With the defeat of ISIS in eastern Syria, talks about a political deal reemerged with a new development represented by the entry of Washington on the line of negotiations.

After its absence for a long time, the US decided to play a role in the Syrian file by supporting the Geneva talks and “advising” the UN envoy for Syria not to bet on the “Russian solution” and the Hmeimim summit.

Meanwhile, Russia plans to hold a summit at the Hmeimim air base between Nov. 7 and 10.

According to a Kurdish official who received an invitation, the summit plans to discuss five issues: the general situation in Syria, de-escalate tension between the Syrian parties, discuss the Syrian Constitution, form a committee to negotiate future projects, and prepare for a comprehensive summit.

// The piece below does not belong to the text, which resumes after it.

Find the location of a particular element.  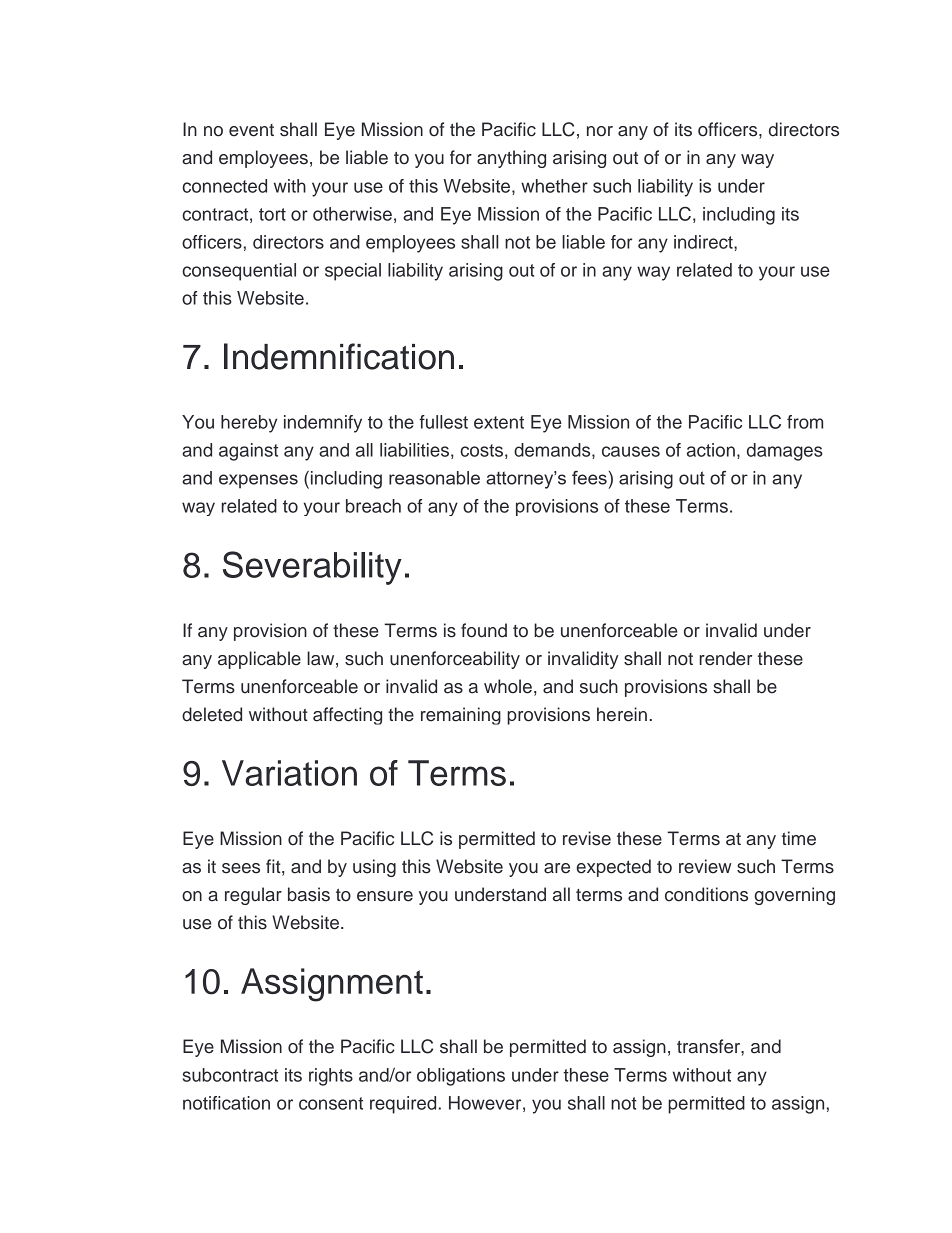

event is located at coordinates (251, 130).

Meanwhile, US Secretary of State Rex Tillerson brought Thursday the fate of Bashar Assad’s regime back to discussion.

An Arab official said on Thursday that the US administration has asked to meet with the United Nations Special Envoy for Syria Staffan de Mistura in a sign of Washington’s interest to find a political solution in Syria.

“As we’ve said many times before, the United States wants a whole and unified Syria with no role for Bashar Assad in the government,” Tillerson said after meeting the United Nations Special Envoy for Syria Staffan de Mistura in Geneva.

The secretary of state added that the reign of the Assad family “is coming to an end, and the only issue is how should that be brought about.”

According to Tillerson, Assad’s rule can be brought about as part of UN Security Council Resolution 2254, which has a very specific prescribed procedure for elections and the development of a new constitution.

He also considered that the only reason behind the Syrian regime’s success in the war is the the Russian government, providing significant air support for Syrian regime forces.

“I don't think that Iran should be given credit for the defeat of ISIS in any way in Syria. Rather, I think they have somewhat taken advantage of the situation with their presence there,” he said.

For his part, de Mistura sails between Moscow and Washington’s positions and the race among their allies to reach a deal in the post-ISIS phase in Syria.

The envoy also hopes that Russia’s efforts to hold a Syrian Summit at the Hmeimim air base would not become a substitute for the Geneva talks and Resolution 2254.

On Thursday, the UN envoy said that he would convene the eighth round of intra-Syrian talks on 28 November in Geneva, urging all stakeholders to seize the opportunity to find a solution to the crisis plaguing the war-torn country.

Briefing the UN Security Council via videoconference, de Mistura said that without an inclusive political process, there is a real threat that ISIS or similar entities could return.

He said that during the upcoming round of talks, he intended to realize a transitional political process that focused on items with prospects of progress, including the process for drafting a new constitution and establishing the requirements for UN‑supervised elections.

Meanwhile, a report received by the UN Security Council on Thursday affirmed that the Syrian government of Assad is to be blamed for a chemical attack on the opposition-held town of Khan Sheikhoun that killed dozens of people last April.

The report from the UN and the Organization for the Prohibition of Chemical Weapons’ Joint Investigative Mechanism (JIM) said Assad’s regime was responsible for the release of sarin at Khan Sheikhoun on 4 April 2017.